Impact: Reduction in performance due to failure of your webstore pages to cache.
Adobe Commerce recommends caching pages to improve site performance, with the best improvements coming from utilizing the a CDN. But … what if none of the pages in your site are caching at all when they should be? If this happens, your storefront will experience a dramatic decrease in performance.
Fortunately, if pages aren’t caching, the problem is probably a simple configuration issue. If any block in a layout is designated as uncacheable, the entire page is uncacheable. What this means in practical terms is that if you add cacheable="false" into default.xml layout, your entire store will have no cache at all. Review this configuration via a test and validate all CMS, Catalog List, and Product View pages can be cached. Learn more about setting up caching in Adobe Commerce.
Issue #3: Unnecessary reindexing
Impact: Your webstore is running very slowly—and seems to be continually reindexing.
When your site is continually flushing and rebuilding its index, your web storefront can slow down—often by a lot. Moreover, continual reindexing can add locks on tables that also contribute to poor performance. If your site is constantly reindexing, it may be caused by some common admin functions, such as:
- Product attribute save
- Website/store/store view save
- Store configuration
One easy way to prevent performance issues caused by reindexing is to perform these actions outside of business hours. If this doesn’t address the issue, you may want to examine your third-party extensions for any that may also be causing full reindexing. This article can help you troubleshoot slow performance due to full reindexing; and this documentation can help you set up indexing so that it runs only when necessary.
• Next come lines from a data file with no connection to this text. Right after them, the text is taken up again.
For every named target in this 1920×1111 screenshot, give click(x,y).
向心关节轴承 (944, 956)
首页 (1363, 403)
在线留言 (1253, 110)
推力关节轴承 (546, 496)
Issue #4: End-of-service for minor releases
Impact: Mounting quality issues, security, or performance degradation due to a lack of patch implementation on your site.
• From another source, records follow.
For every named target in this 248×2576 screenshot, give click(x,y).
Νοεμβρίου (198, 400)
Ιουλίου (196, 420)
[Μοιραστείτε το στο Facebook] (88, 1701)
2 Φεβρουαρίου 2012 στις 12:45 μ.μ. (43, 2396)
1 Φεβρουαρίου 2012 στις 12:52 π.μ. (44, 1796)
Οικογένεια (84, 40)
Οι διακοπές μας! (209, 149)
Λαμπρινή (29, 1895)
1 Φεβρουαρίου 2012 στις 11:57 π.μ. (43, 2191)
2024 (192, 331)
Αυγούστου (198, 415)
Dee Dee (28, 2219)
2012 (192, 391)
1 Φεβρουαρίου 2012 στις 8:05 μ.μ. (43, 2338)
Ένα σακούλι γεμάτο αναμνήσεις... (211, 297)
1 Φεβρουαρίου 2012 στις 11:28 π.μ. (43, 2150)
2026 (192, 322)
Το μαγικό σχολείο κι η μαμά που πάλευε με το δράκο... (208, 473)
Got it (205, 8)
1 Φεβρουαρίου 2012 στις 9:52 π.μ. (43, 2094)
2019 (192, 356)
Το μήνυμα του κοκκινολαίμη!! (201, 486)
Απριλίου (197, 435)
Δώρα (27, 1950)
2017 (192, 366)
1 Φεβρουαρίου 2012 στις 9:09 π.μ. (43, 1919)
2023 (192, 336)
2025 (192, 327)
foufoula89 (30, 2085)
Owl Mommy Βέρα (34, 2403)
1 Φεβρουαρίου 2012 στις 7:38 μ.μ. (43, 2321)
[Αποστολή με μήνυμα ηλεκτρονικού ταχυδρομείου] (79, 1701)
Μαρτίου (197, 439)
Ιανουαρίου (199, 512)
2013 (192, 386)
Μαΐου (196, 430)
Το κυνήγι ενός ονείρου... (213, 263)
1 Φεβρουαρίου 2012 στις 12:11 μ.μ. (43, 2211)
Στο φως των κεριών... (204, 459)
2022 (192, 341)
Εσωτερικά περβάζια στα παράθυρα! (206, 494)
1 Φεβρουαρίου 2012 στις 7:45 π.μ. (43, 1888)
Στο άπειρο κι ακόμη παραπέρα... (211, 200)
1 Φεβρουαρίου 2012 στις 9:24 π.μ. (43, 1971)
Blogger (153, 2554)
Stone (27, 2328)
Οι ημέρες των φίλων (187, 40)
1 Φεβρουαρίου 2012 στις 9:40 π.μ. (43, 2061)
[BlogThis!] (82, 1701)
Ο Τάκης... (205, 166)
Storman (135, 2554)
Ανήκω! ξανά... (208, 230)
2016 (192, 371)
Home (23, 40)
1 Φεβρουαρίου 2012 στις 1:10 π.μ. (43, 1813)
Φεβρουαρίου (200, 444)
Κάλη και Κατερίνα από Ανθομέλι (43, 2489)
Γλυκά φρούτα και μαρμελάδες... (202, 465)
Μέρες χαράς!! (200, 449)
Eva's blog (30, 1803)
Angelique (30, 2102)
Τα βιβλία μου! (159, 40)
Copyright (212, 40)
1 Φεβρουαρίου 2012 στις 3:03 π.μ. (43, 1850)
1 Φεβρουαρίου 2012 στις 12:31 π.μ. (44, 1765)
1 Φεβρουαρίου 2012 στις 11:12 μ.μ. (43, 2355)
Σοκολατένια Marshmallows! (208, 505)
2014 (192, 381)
Adobe’s development team continually works to ensure Adobe Commerce delivers the highest levels of security and performance for you and your customers. We provide regular patches to address any emerging vulnerabilities and let you access helpful new features without waiting for a new release. Generally speaking, keeping up with patches and using a supported version of Adobe Commerce is the best way to protect your site and take advantage of the latest functionality and performance enhancements.
If you’re unable to access the latest patches—and your site is experiencing performance issues—your version of Adobe Commerce may have passed its end-of-service deadline.
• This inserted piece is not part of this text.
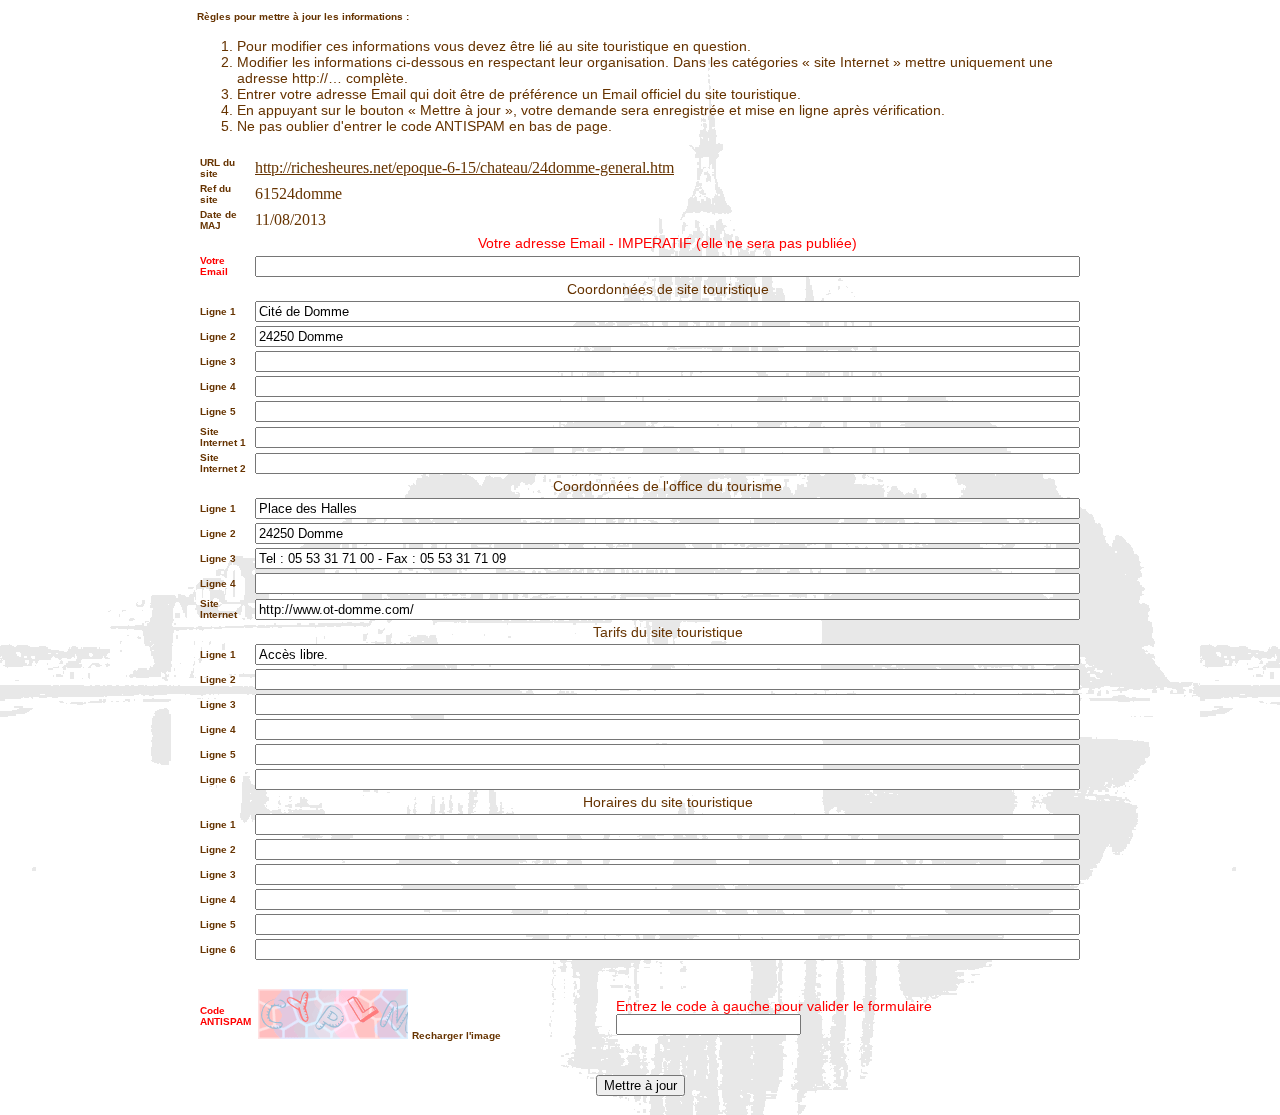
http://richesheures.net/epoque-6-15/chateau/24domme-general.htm (464, 167)
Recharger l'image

Fortunately, fixing this issue is easy. You just need to upgrade your commerce application to the next supported release. As a general rule, keeping up with new releases will ensure that you always have the latest features, functions, and security patches. Learn more about Adobe’s software lifecycle policy.
Issue #5: Out-of-date Magento Quality Patches
Impact: The latest patches and fixes for your version of Adobe Commerce aren’t appearing in your Magento Quality Patches (MQP) package.
MQP is a self-service tool that delivers individual patches and lets you easily apply, revert, and find information about all individual patches that are available for your version of Adobe Commerce. However, to install the latest patches, you must first update your MQP package. Otherwise, you could miss important functional or security updates.
Once again, addressing this issue is easy. Just be sure to update your MQP package before you view and install patches. Adobe also strongly recommends that you test new patches before you release them to your live production environment.
Find and fix problems faster
All of the issues described in this post cause noticeable “symptoms” that can prompt a technical investigation. And Adobe is working hard to make it easier to detect them before they affect customers and business users. If your site is running Adobe Commerce 2.4.1 or higher, you can see warnings about these issues and nearly 100 more in the Site-Wide Analysis Tool.
The Site-Wide Analysis Tool is easy-to-use, and we recommend reviewing the reports generated by the tool as a regular part of your ongoing site maintenance program.